[Excerpt provided]
- Opening Delimiter -

Covid-19 disrupted the transportation industry in unimaginable ways. Even now passenger numbers are 20-30% lower than pre-pandemic peak figures, impacting public transport operators worldwide.
However, operators are nothing if not resilient and took time out to rethink customer engagement; ensuring that their post-Covid operations were more aligned with evolving passenger expectations, and delivered continual improvements to the customer experience.
In 2023, this customer-centric approach will continue as transport providers enhance their customer, technology, and asset management services to boost customer engagement and build confidence in public transport use.
Whether that’s utilising automated technology to inform and enable passengers or leveraging technologies to pull together different modes of transport, offering passengers more integrated journey options while simplifying how users book and pay for transit and other ‘last mile’ services will be key.
Let’s take a look at just some of the ways transit agencies will be looking to step up a gear when it comes to executing the delivery of truly frictionless travel in 2023.
Using smart micro-apps to transform the customer experience
Today’s consumers have high expectations when it comes to how they engage with service providers. Whether that’s being able to book journeys on-the-go, get instant answers to travel queries or receiving live service updates that empower decision-making and keep them informed. No matter what the transportation mode, passengers expect to encounter service interactions that are modern and fast.
Which means that riding, paying, and getting help needs to be as easy as tapping, swiping or messaging.
The good news is that today’s cloud-powered micro-apps are enabling operators to deliver truly immersive digital experiences that support the self-service expectations of riders. Accessible from any connected device, consumers can access their account from anywhere to instantly check their balance, add or modify products and undertake account management actions like updating their information details, payment methods or undertaking password resets.

- Closing Delimiter -

[Source material]

- Opening Delimiter -

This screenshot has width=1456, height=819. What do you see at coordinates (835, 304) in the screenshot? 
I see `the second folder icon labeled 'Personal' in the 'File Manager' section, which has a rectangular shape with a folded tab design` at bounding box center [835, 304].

- Closing Delimiter -

[What you need to do] In the article on public transport after Covid-19, how much lower are passenger numbers than pre-pandemic peak figures?

[Solution for this problem] They are 20-30% lower.